Remembering the San Francisco Conference That Created the U.N.

Remembering the San Francisco Conference That Created the U.N.
Representatives of 50 countries attend the United Nations Conference on International Organization to draw up the U.N. Charter, in San Francisco, California, April 25, 1945 (AP Photo).

Seventy-five years ago this Friday, humanity accomplished something miraculous.

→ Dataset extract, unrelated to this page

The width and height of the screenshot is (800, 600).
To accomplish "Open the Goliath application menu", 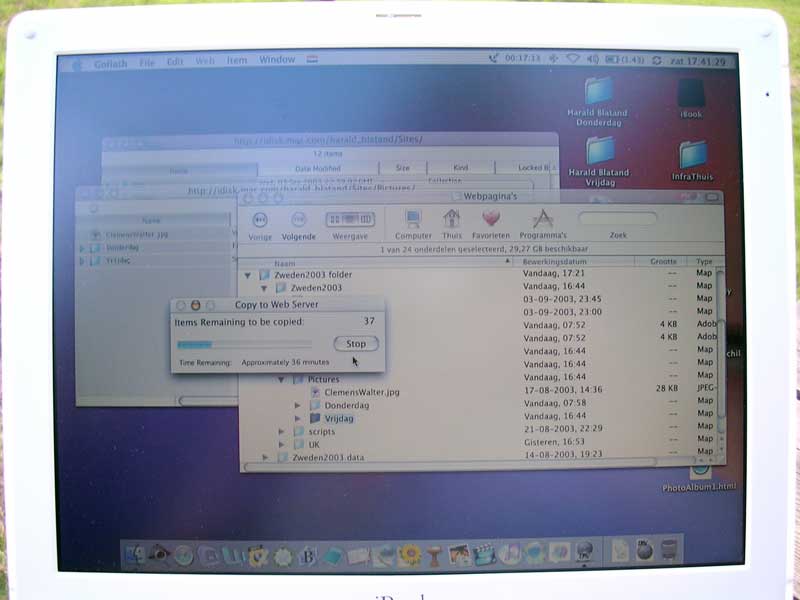I will (110, 63).
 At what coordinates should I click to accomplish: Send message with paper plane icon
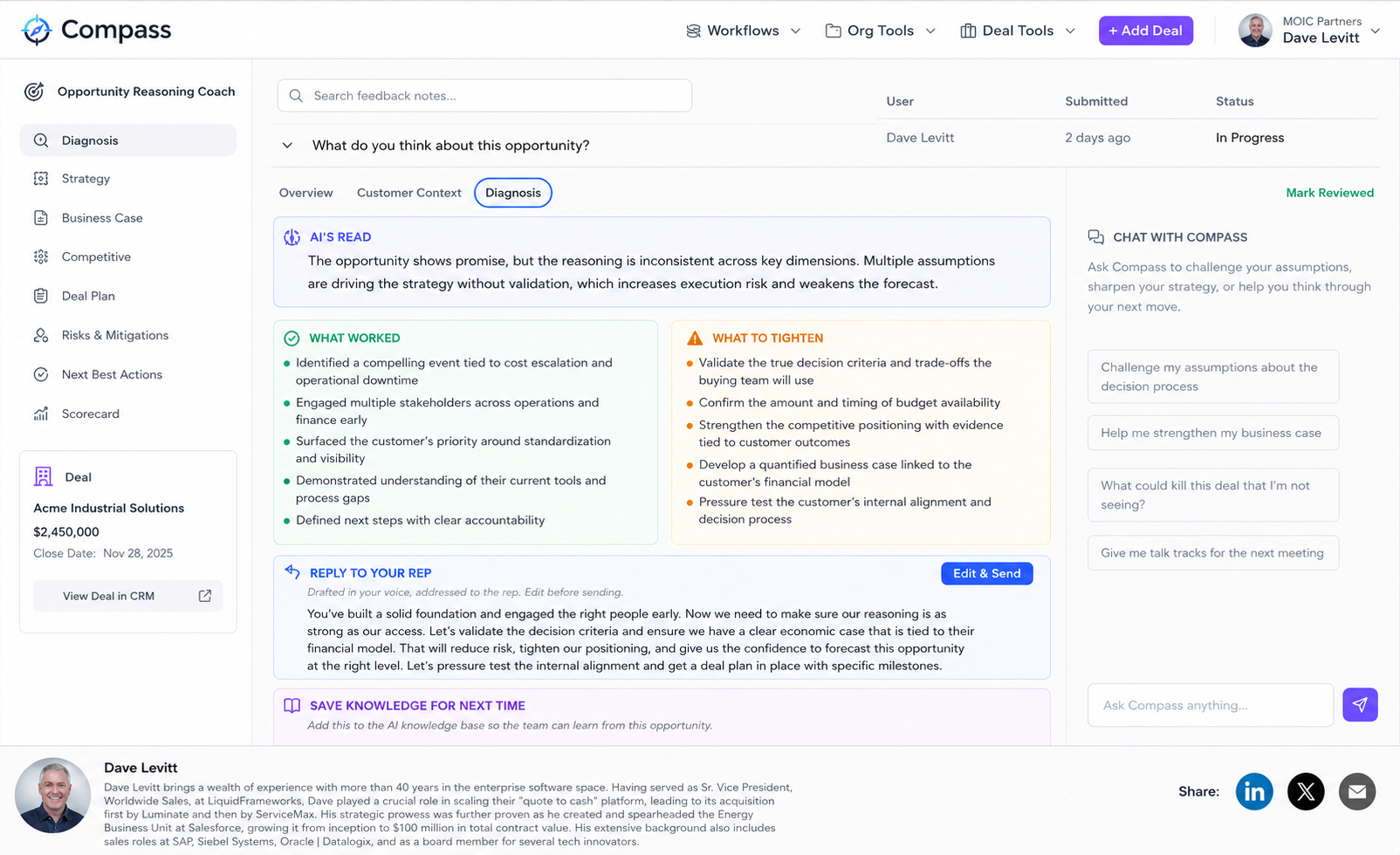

On June 26, 1945, while World War II was still raging across the Pacific, 50 nations gathered at San Francisco’s Opera House to sign the Charter of the United Nations.* The culmination of years of planning, the new international organization was intended “to save succeeding generations from the scourge of war.” Although the United Nations would often fall short of that lofty goal, its creation was a monumental achievement, providing the foundation for a rules-based international order.

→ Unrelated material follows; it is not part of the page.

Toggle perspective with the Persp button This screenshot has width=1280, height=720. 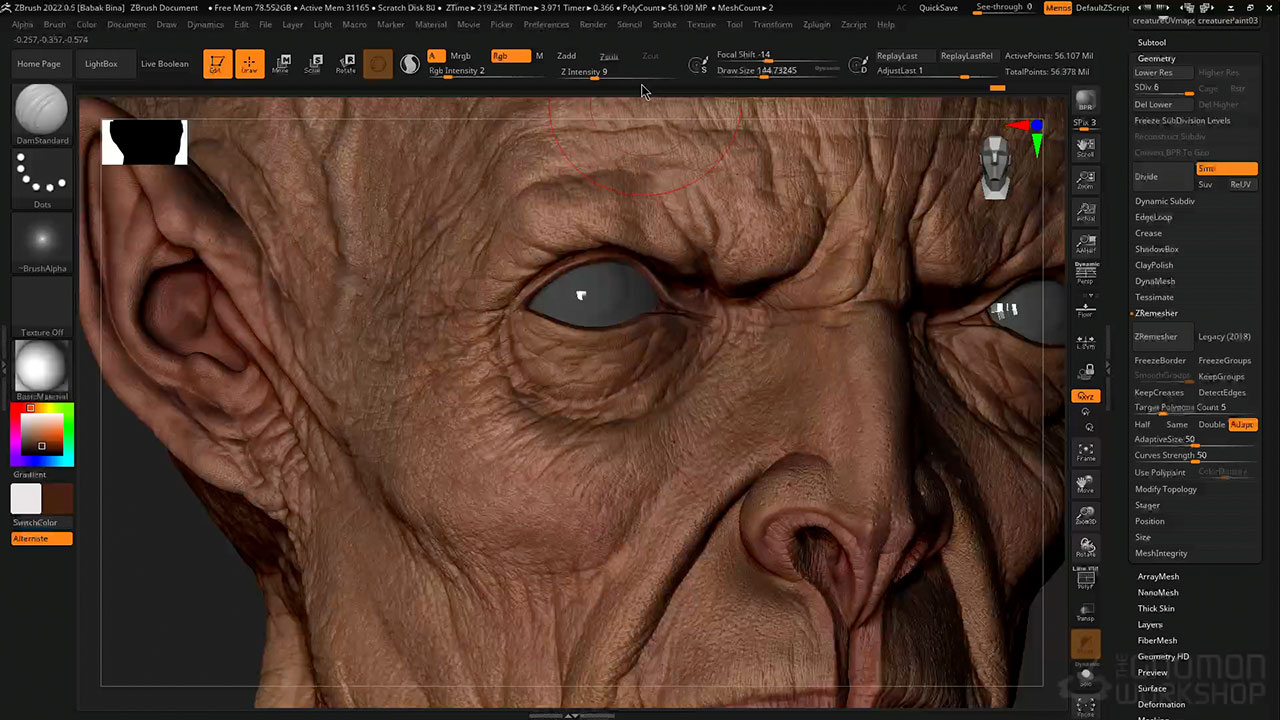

The San Francisco conference had opened to great fanfare on April 25, 1945. Mindful of President Woodrow Wilson’s failure to secure Senate ratification of the League of Nations after World War I, President Harry Truman ensured bipartisan representation on the large U.S. delegation. Led by Secretary of State Edward Stettinius, it included members of the Senate Foreign Relations Committee, like Texas Democrat Tom Connally and Michigan Republican Arthur Vandenberg, and the House Foreign Affairs Committee, like New York Democrat Sol Bloom and New Jersey Republican Charles Eaton, among many others. The State Department also extended semiofficial status to 42 civil society groups, ranging from the American Bar Association and the Council on Foreign Relations to the Congress of Industrial Organizations, the League of Women Voters and the nation’s oldest civil rights organization, the NAACP.

The challenge before U.S. negotiators, as they saw it, was to create a postwar structure of peace that reconciled the ideal of sovereign equality with the custodial role the great powers must inevitably play in safeguarding the world order. American officials took pains to co-opt rather than run roughshod over the small and medium-sized countries assembled in San Francisco. Still, the most substantive negotiations occurred not in the daily plenary sessions but in informal, nightly gatherings of the “big five”—the United States, Great Britain, the Soviet Union, China and France—in Stettinius’s penthouse apartment at the Fairmont Hotel.